*** Exercise input ***
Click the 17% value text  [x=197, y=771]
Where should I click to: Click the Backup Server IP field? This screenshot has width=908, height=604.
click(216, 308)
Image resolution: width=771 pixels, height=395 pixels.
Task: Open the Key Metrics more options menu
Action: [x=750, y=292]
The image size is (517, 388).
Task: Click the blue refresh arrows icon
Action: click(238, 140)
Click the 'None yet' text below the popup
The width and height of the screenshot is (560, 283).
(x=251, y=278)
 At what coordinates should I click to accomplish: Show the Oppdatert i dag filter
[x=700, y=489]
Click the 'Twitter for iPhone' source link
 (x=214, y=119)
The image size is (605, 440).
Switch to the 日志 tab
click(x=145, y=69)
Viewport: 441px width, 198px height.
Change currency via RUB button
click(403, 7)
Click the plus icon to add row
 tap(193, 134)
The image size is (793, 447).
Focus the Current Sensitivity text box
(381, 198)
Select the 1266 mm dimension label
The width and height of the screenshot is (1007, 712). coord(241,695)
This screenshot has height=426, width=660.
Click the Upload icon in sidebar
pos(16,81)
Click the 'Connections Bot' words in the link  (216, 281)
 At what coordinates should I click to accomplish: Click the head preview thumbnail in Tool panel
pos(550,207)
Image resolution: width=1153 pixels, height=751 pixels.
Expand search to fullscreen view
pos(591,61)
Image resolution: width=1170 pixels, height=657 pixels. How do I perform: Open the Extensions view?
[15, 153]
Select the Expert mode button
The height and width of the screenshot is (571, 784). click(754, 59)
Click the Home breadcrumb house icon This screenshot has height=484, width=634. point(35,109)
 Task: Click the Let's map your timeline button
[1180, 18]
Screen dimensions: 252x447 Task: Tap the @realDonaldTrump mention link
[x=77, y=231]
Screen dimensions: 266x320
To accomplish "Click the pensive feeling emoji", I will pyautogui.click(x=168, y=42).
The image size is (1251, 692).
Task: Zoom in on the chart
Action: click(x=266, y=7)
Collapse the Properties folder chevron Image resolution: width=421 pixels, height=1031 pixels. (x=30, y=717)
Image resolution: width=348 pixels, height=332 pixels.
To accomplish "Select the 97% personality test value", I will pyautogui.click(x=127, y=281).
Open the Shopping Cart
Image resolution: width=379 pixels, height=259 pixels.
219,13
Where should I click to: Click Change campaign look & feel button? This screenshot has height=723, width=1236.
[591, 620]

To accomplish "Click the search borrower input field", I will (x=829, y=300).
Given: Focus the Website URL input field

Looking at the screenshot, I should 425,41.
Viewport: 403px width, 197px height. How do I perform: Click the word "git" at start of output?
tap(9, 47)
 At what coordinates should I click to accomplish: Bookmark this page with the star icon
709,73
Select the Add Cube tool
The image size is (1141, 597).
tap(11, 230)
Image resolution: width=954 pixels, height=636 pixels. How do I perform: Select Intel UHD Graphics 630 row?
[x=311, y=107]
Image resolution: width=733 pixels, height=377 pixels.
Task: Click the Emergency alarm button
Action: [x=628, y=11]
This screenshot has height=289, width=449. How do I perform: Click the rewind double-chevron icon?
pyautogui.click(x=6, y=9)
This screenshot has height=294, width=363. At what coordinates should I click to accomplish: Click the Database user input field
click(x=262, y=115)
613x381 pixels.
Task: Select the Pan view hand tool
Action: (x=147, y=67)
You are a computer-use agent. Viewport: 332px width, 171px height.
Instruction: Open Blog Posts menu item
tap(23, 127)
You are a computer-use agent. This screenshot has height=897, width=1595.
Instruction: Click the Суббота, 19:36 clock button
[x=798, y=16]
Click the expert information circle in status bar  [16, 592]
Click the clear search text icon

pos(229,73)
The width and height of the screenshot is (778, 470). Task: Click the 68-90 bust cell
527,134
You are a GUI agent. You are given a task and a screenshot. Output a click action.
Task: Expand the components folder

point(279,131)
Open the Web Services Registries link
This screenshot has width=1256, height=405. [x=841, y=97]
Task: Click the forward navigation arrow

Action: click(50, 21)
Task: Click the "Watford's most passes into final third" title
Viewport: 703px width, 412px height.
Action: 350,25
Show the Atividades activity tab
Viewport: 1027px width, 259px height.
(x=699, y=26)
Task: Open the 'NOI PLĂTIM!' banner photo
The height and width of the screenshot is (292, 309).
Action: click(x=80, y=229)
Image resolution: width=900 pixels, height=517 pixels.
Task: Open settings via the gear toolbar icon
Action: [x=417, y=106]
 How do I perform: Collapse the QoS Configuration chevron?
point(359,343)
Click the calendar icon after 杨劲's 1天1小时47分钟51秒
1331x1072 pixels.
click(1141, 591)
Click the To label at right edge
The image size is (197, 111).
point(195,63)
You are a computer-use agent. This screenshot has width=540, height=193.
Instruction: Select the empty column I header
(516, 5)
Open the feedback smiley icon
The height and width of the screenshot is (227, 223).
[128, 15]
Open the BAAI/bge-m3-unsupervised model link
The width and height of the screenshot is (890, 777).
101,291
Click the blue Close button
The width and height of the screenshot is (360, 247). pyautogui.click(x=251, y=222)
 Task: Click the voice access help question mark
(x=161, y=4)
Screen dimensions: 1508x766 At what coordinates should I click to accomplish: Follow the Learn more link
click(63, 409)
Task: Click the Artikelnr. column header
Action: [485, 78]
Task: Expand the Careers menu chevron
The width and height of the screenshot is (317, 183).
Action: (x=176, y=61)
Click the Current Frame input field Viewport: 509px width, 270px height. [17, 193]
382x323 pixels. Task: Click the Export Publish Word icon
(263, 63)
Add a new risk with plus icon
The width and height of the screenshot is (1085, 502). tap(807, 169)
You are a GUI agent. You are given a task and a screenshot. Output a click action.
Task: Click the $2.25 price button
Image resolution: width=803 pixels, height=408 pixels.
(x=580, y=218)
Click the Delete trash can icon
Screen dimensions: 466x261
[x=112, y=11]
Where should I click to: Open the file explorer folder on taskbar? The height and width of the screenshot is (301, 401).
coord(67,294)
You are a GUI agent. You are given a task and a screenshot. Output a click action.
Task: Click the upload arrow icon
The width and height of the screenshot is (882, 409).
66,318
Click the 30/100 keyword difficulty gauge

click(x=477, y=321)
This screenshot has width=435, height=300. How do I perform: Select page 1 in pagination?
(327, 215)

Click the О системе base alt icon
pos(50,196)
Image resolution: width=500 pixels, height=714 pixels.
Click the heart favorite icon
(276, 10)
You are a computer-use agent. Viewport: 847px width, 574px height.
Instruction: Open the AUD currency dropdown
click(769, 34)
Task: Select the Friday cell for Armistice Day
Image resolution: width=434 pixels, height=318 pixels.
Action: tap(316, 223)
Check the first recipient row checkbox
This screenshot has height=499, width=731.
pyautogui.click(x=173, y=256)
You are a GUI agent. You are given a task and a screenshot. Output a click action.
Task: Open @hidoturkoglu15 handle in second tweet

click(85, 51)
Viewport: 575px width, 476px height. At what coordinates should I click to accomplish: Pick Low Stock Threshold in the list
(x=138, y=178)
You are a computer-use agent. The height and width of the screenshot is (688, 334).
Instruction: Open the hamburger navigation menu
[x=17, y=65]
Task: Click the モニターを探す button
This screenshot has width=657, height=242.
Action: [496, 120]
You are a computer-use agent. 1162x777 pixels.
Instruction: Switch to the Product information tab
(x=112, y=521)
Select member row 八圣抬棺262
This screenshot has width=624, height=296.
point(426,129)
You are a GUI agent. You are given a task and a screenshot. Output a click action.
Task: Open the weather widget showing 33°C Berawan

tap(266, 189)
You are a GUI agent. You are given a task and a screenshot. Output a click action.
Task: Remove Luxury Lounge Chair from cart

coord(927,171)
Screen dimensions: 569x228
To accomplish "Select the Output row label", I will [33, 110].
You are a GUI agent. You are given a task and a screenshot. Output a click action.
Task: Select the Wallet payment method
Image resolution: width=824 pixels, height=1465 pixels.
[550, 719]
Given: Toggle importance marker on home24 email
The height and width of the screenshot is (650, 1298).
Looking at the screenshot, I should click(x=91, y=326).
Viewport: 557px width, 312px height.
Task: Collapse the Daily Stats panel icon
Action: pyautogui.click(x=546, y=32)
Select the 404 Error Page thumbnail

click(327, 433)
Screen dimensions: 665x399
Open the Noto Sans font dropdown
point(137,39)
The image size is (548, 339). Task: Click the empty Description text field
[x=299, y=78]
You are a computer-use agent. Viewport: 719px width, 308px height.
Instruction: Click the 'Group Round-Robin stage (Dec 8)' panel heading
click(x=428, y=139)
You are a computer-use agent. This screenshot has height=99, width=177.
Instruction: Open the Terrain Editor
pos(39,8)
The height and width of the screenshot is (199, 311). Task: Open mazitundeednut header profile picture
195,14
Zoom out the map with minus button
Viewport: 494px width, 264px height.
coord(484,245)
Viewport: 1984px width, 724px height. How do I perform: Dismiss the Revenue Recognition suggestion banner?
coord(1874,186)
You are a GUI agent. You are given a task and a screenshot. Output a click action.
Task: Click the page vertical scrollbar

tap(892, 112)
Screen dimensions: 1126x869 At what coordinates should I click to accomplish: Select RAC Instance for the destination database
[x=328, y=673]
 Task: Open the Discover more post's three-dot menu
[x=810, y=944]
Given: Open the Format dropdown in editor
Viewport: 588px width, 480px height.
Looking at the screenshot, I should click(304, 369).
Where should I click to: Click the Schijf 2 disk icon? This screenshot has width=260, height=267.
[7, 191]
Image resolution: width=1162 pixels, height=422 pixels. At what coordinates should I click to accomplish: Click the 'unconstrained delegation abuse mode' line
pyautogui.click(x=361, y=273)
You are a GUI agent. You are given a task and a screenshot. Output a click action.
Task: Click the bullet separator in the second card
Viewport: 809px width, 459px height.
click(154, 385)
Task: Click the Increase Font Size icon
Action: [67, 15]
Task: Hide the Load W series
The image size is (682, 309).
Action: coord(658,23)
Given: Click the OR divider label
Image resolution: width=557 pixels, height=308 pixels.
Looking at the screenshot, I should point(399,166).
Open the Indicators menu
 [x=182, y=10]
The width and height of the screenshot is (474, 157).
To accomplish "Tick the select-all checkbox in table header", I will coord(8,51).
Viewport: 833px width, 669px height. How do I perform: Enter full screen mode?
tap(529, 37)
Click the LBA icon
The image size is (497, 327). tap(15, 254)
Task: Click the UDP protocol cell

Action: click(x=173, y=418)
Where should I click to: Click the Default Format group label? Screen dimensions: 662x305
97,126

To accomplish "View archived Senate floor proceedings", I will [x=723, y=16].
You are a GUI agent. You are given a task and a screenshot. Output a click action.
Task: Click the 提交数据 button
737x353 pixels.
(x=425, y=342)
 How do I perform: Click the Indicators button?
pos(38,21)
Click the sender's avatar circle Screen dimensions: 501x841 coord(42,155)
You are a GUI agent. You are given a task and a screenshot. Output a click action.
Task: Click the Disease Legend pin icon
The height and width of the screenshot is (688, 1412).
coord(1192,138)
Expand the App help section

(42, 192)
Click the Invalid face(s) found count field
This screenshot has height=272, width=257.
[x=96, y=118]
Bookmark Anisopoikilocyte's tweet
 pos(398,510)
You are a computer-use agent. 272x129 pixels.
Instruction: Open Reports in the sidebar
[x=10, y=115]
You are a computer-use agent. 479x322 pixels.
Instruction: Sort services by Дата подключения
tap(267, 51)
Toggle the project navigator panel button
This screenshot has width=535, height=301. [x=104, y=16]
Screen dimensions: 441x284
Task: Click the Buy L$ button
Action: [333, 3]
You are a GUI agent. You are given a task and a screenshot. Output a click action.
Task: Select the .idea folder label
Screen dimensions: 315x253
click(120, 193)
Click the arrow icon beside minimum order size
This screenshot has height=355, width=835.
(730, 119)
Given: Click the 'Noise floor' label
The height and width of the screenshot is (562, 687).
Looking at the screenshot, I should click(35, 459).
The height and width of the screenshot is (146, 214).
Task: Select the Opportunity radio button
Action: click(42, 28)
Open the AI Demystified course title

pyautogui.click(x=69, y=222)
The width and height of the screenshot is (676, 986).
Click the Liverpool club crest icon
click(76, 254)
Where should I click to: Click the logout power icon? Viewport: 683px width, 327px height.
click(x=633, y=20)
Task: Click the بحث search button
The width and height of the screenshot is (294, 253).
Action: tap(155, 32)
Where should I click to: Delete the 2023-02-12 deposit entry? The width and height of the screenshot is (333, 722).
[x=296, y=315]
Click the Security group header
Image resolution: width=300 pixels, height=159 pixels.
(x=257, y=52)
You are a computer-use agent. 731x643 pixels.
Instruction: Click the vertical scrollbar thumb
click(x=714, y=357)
*** End of Exercise input ***
About this exercise
Copy exactly, and only, the lines from the line containing "Where should I click to: Click the logout" to the end of the listing, with both ends included.

Exercise response
Where should I click to: Click the logout power icon? Viewport: 683px width, 327px height.
click(x=633, y=20)
Task: Click the بحث search button
The width and height of the screenshot is (294, 253).
Action: tap(155, 32)
Where should I click to: Delete the 2023-02-12 deposit entry? The width and height of the screenshot is (333, 722).
[x=296, y=315]
Click the Security group header
Image resolution: width=300 pixels, height=159 pixels.
(x=257, y=52)
You are a computer-use agent. 731x643 pixels.
Instruction: Click the vertical scrollbar thumb
click(x=714, y=357)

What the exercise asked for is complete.